Corporate Governance > Board of Directors

 

Board of Directors


The Board of Directors of the Company (the “Board”) has overall responsibility for the leadership, strategic direction, control and performance of the Group and for promoting the success of the Group by directing and supervising its affairs.

The Board is also responsible for supervising the management of the Group (the “Management”) and has delegated the responsibility for day-to-day operations and management of the Group’s businesses to the Management.

Board Composition

The Board currently comprises fourteen Directors, including the Chairman (being an Executive Director), the other three Executive Directors, five Non-Executive Directors (two of them are Vice Chairman) and five Independent Non-Executive Directors.

Executive Directors

  • Kwok Ping-luen, Raymond (Chairman)
  • Yan King-shun, Peter
  • Tung Chi-ho, Eric
  • Wong Chin-wah

Non-Executive Directors

  • Cheung Wing-yui (Vice Chairman)
  • Fung Yuk-lun, Allen (Vice Chairman)
  • Kwok Kai-wang, Christopher
  • David Norman Prince
  • Siu Hon-wah, Thomas

Independent Non-Executive Directors

  • Li On-kwok, Victor
  • King Yeo-chi, Ambrose
  • Wong Kai-man
  • Kwok Kwok-chuen
  • Lee Wai-kwong, Sunny

The overall responsibilities of the Board include considering and making decisions on the following matters:

  • setting the corporate goals of the Group and formulating the Group’s strategy and monitoring the implementation thereof;
  • diversification and extension of activities into new business areas/cessation of operation of any material parts of its existing businesses;
  • approving the annual, half-year and quarterly results;
  • dividend policy;
  • material changes to capital structure;
  • major financing arrangements;
  • material acquisitions and disposals;
  • ensuring the integrity of the Group’s accounting and financial reporting system and public announcements;
  • reviewing and monitoring the Group’s internal control systems;
  • the Group’s policies and practices on corporate governance and effective compliance practice;
  • approval of resolutions and corresponding documentation for Shareholders’ approval;
  • Board membership and other appointments;
  • membership and terms of reference of Board Committees; and
  • monitoring the performance of the Management.

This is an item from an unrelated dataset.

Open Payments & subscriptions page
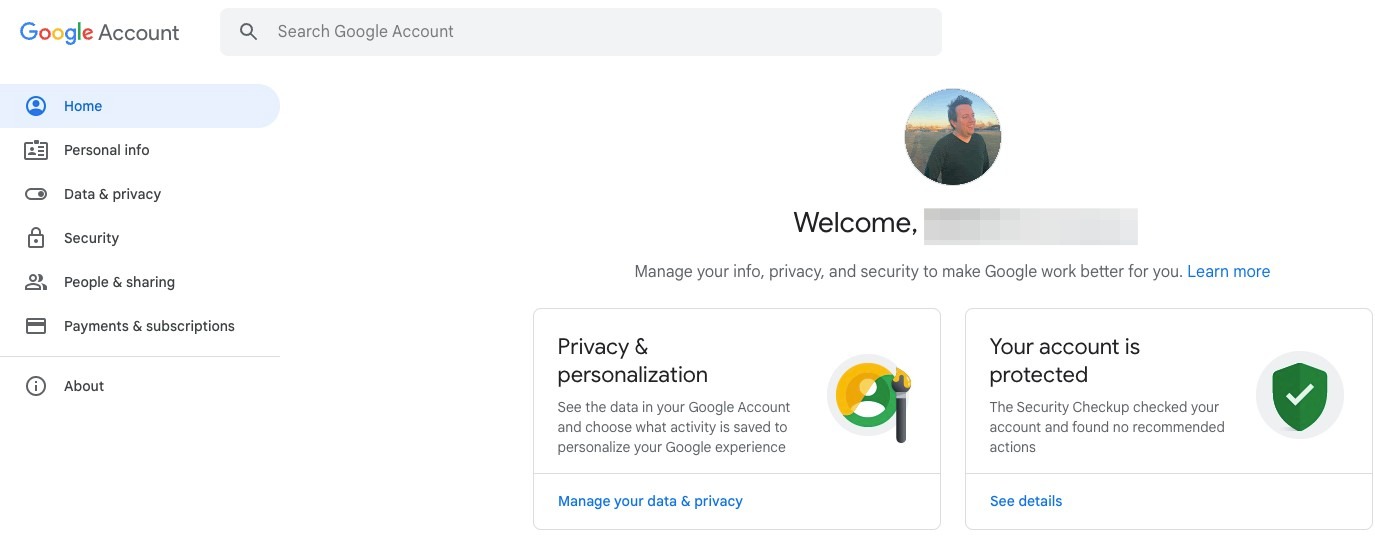This screenshot has height=538, width=1375. tap(149, 326)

All Directors have access to relevant and timely information at all times as the Management will supply the Board and the Board Committees with all relevant information in a timely manner. They may make further enquiries if in their opinion it is necessary or appropriate to request for further information. They also have unrestricted access to the advice and services of the Company Secretary, who is responsible to the Board for providing the Directors with Board papers and related materials, and ensuring that all Board procedures and all applicable rules and regulations are followed. If considered to be necessary and appropriate by the Directors, they may upon reasonable request seek independent professional advice at the Company’s expense.

Except for those circumstances permitted by the Articles of Association and the GEM Listing Rules, a Director who has a material interest in any transaction, arrangement, contract or any other kind of proposal put forward to the Board for consideration will abstain from voting on the relevant resolution.